Popliteal nerve block model
Since N-001 was effective by peri-incisional administration, the utility of N-001 at a site distal from the surgical site was assessed by popliteal nerve block34 in male and female mice (n = 8). The tested nerve block compounds were administered in the popliteal space (located at the posterior surface of the knee) of the sciatic nerve, followed by an incision of the hind paw to initiate allodynia in the animals. A gait analysis study was included to quantify the differences in BMS score with the differences in application of N-001, either preoperatively before or after nerve block (Supplementary figure S3). N-001 reduced allodynia and improved gait in C57Bl/6 J male mice (Fig. 3A). Significant relief from pain-like behavior as measured by the Von Frey test was observed for N-001 and bupivacaine at 6 h and stopped for bupivacaine by 24-h.
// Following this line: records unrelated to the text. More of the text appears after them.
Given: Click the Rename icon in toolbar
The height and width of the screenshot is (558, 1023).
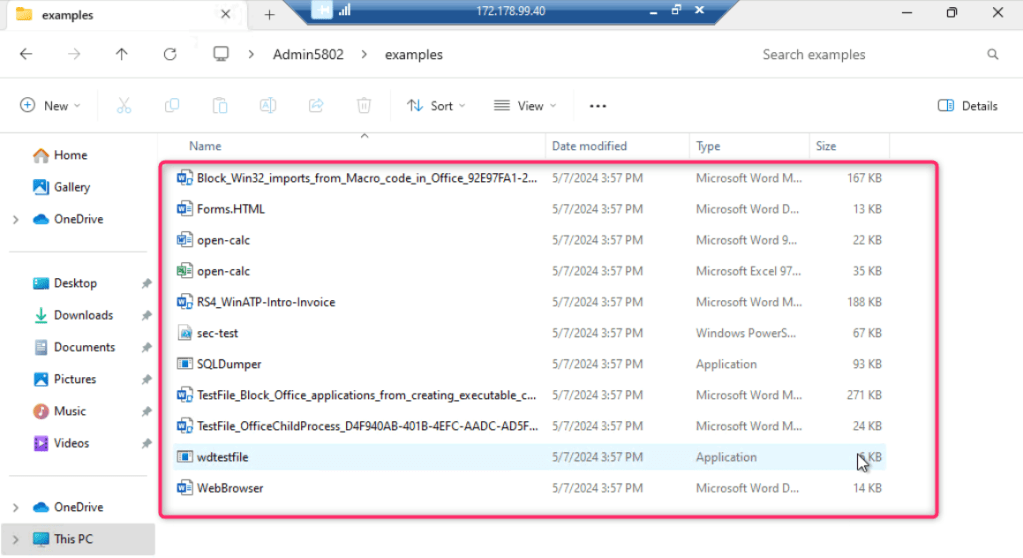Looking at the screenshot, I should [268, 106].
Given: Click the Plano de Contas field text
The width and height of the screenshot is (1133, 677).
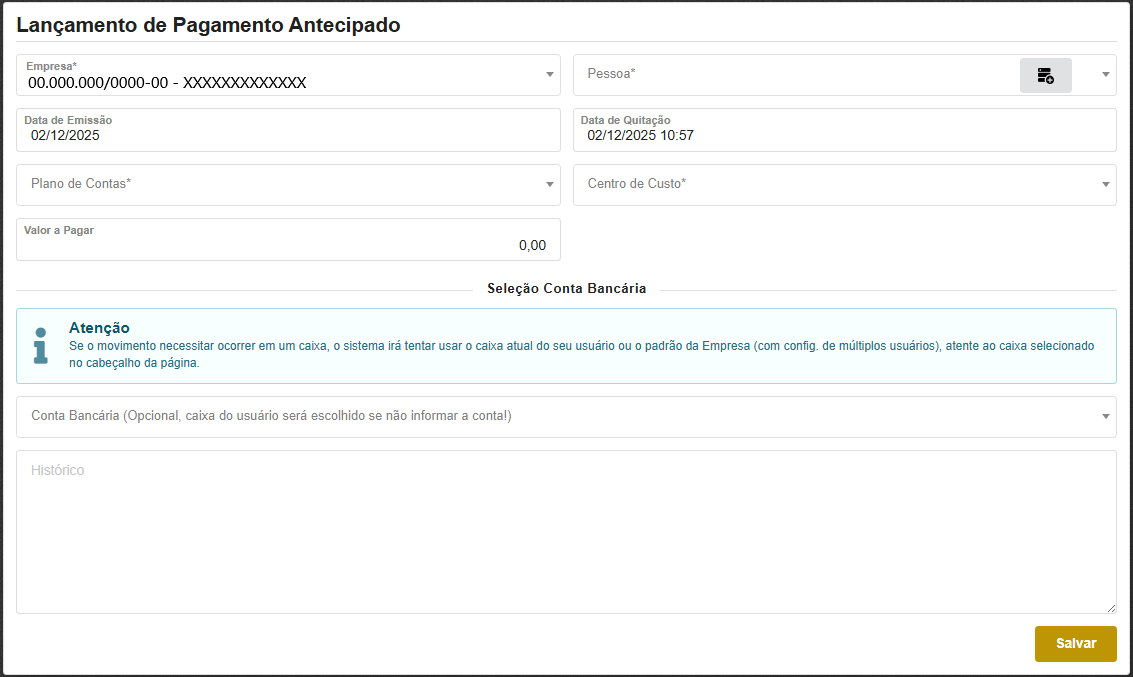Looking at the screenshot, I should pyautogui.click(x=82, y=184).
In contrast relief from pain-like behavior continued for 72-h for mice injected with N-001. Both drugs had no effect by 168 h. The gait test procedure resulted in significant positive differences for N-001 after 1 day compared to the negative controls while there was inconsistent gait recovery within the treatment groups of N-001 and bupivacaine (Fig. 3B).
A similar model was utilized with female mice to detect potential sex-dependent differences (Fig. 4A). N-001 and a vehicle negative control were applied through a popliteal nerve block prior to incision. Significant relief from pain-like behavior as measured by the Von Frey test was observed for N-001 after 2 h and then continued to 72 h. The drug became ineffective at 168 h. The gait test procedure resulted in significant positive differences only after 1 day compared to negative controls, with inconsistent gait relief within the treatment groups of N-001 or bupivacaine (Fig. 4B). There was an overall difference between males and females with how the mice perceived pain in their responses to nerve block, but a Sidak post hoc test did not show differences in hind paw withdrawal threshold and efficacy of N-001 (Supplementary fig. S4).
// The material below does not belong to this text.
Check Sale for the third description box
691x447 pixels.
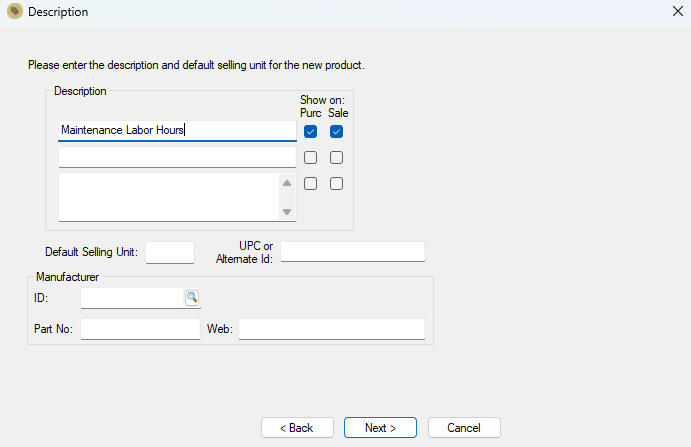click(336, 183)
Whole blood and serum samples were used to check for toxicity in male and female mice (n = 4). The samples were analyzed for standard blood chemistry and cytology (42 parameters). The mice had no abnormal levels for the parameters checked. The mice additionally had no signs of distress or behavioral changes during the study (Supplementary data). The pharmacokinetics (PK) of the drug was analyzed to determine its pharmacological parameters. The lower limit of quantification of the assay to determine drug in blood serum was 50 ng/mL. The PK curves followed a non-linear clearance with a Cmax at 24-h in females and 8-h in male mice for the mice injected at both MTD and MED (Fig. 5A). The current analytical method targeted the active part of the drug (C2I) using a primary antibody that was specific for the C2I region of N-001.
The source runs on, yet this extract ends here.